このワールドパーティション+OFPAではないレベルをワールドパーティションレベルにLevelInstanceとしてドラッグアンドドロップしてPIEを動かすと。。。
△ Level Instance HundredSpheres (/Game/WPLevel) is not using external actors /Game/HundredSpheres.HundredSpheres
と怒られてしまいます。前述の通りLevelInstanceActorはOFPA(+ワールドパーティション)のレベルが想定されているからです。
さて問題点が分かったところで、新しく作ったLevelStreamingモードのLevelInstanceActorを使ってみましょう
アクターを追加したらそのアクターのプロパティを開いて OFPAではないレベルを設定してPIEを起動!

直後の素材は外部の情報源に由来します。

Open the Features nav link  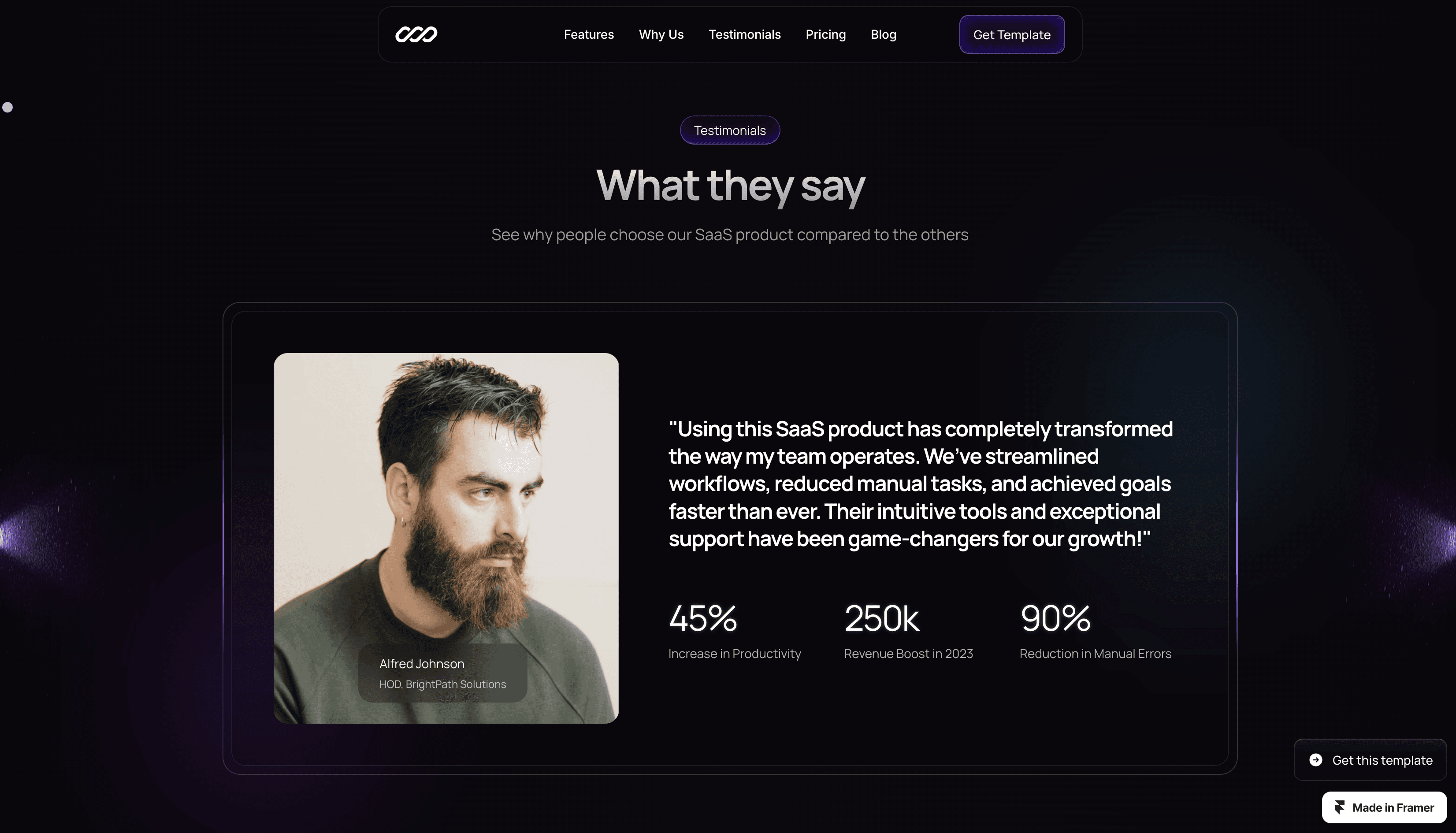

100個の球がLevelStreamingモード+非OFPAレベルで、立方体はPartitionedモード+OFPAレベルです。
Level Streaming Mode pic.twitter.com/mJaqEMlgPr
— Takashi.Suzuki (@wankotank) December 4, 2022
立方体の方がワールドパーティションセルに分割されてストリーミングされているのに対して球の方は一括で出現したり消えたりします。
つまりワールドパーティションへの埋め込まれていないことがわかります。
公式ドキュメントで警告されているのはこのモードを用いてレベルストリーミングを行うと埋め込まれないため「ランタイムで制御するレベルストリーミングの数が増加する」ということです。
ブループリント化
さて次にこのアクターをブループリント化してみましょう。
新規ブループリント作成でMyStreamingLevelInstanceActorを親として指定して、ブループリントアセットを作成し、プロパティに先ほどの非WPレベルを指定します。
このBPをレベルに配置しても問題無く動作します。
動的レベルインスタンスの作成と削除
このブループリントはアクターなのでSpawnActorで任意の位置に実体化することができます。個々のLevelInstanceActorはULevelStreamingLevelInstanceとして処理されるので動的にレベルインスタンス作成が可能です。
またアクターを削除することでレベルをストリームアウトさせることももちろん可能です。
テスト用にブループリントを書いてみます。SpawnActorでLevelInstanceActorを作り、DestroyActorしています。
動かしてみるとこのように任意のタイミングで動的にレベルインスタンスを生成したり、アクターの削除によってレベルインスタンスをストリームアウトさせることができることが確認できます。
Dynamic Level Instance creation using ILA pic.twitter.com/BBOepTU19w
— Takashi.Suzuki (@wankotank) December 4, 2022
この機能はLoadLevelInstanceを代替することが可能で、パーシスタントレベルがワールドパティションレベルか非ワールドパティションレベルかを問わずに動作します
まとめ
- LevelInstanceActorをBP化して動的インスタンスを作ることできます
- LevelInstanceActorで非OFPAレベルを扱いたい場合はLevelStreamingモードを使う。これにはプロジェクト側でのクラスの宣言が必要です
- 非OFPAレベルがソースになっているなら、非ワールドパティションおよびワールドパティションレベルの両方のレベルで動的インスタンス生成が可能です。